Task to carry out =
What you give back should be exactly the lines from the one with "You are a GUI" through the end of the data, without the pictures.

────────────────

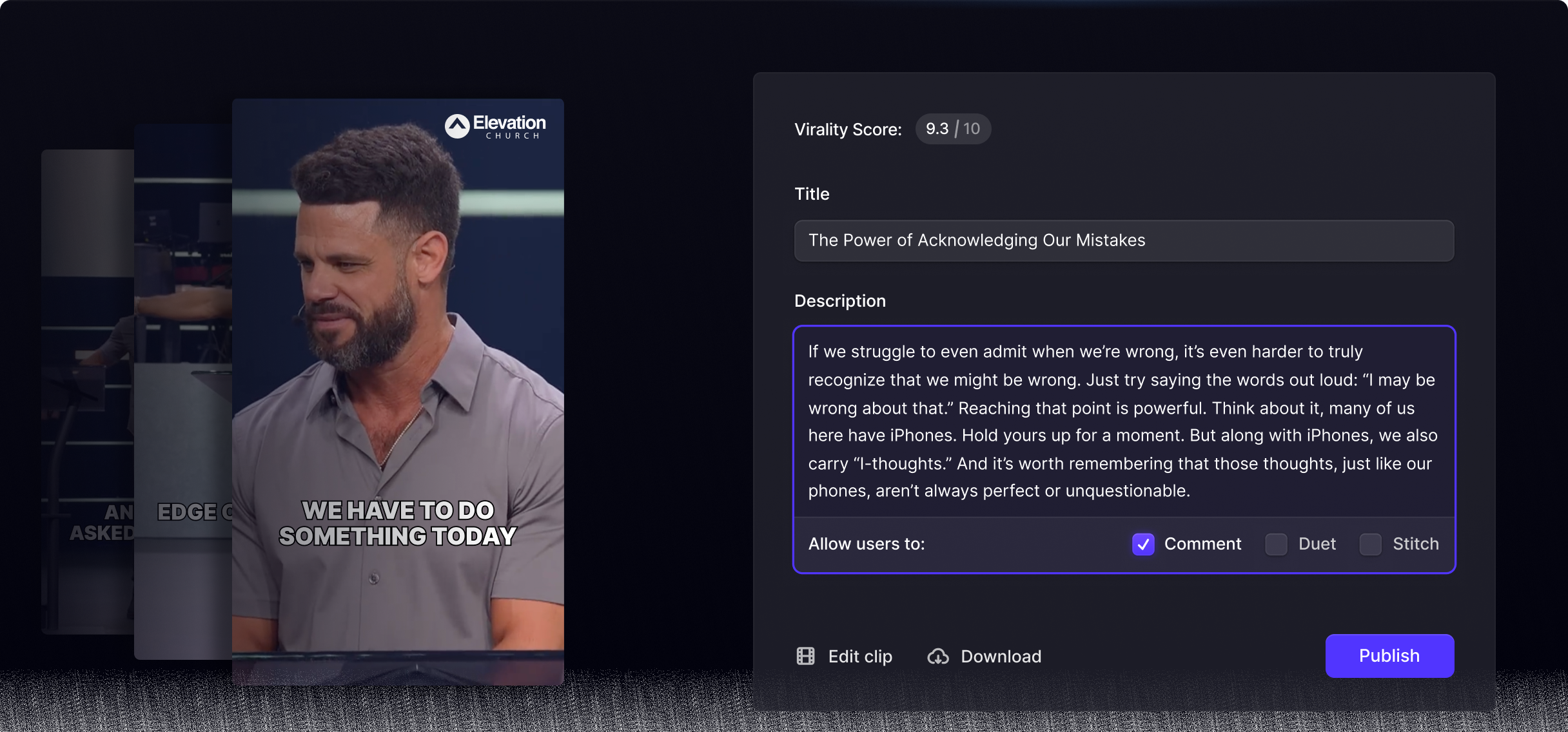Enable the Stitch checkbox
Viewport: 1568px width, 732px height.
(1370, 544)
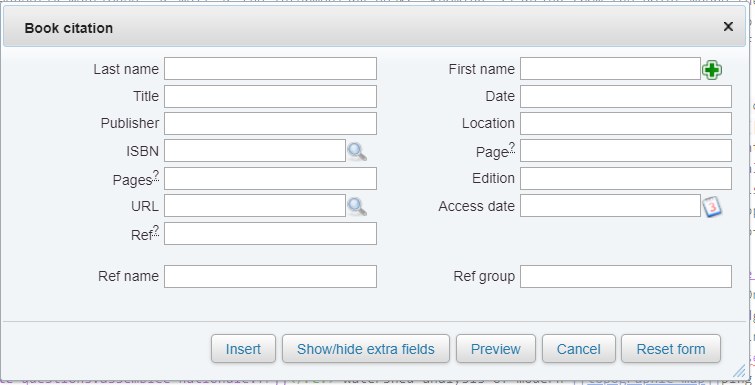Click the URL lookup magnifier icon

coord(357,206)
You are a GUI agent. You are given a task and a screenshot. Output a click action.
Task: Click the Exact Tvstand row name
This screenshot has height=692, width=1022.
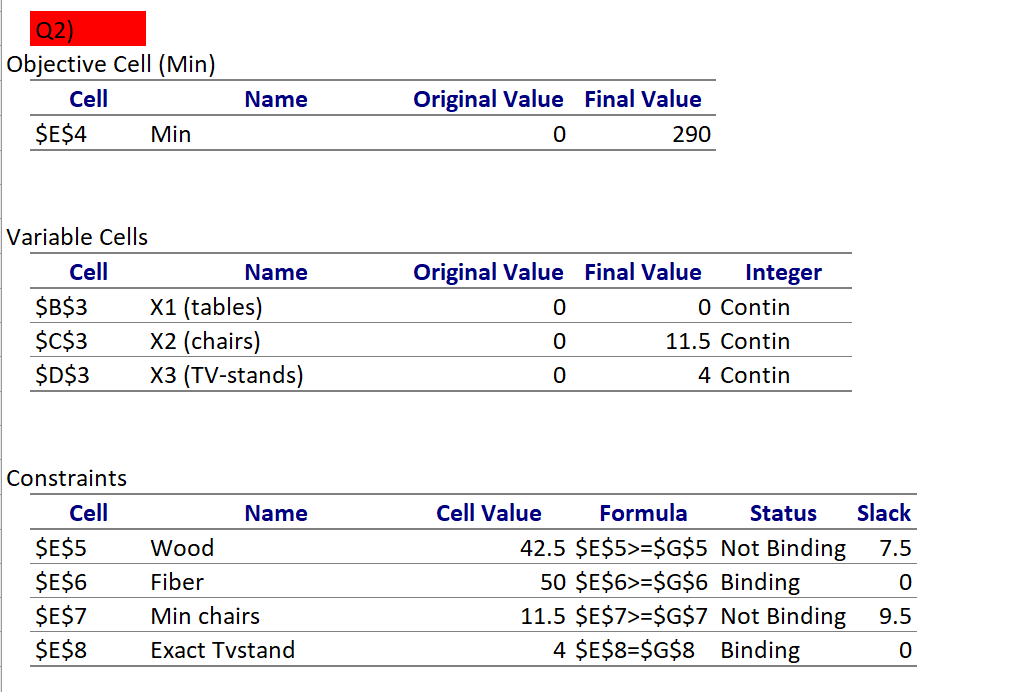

────────────────

Exercise result =
You are a GUI agent. You are given a task and a screenshot. Output a click action.
Task: Click the Exact Tvstand row name
This screenshot has height=692, width=1022.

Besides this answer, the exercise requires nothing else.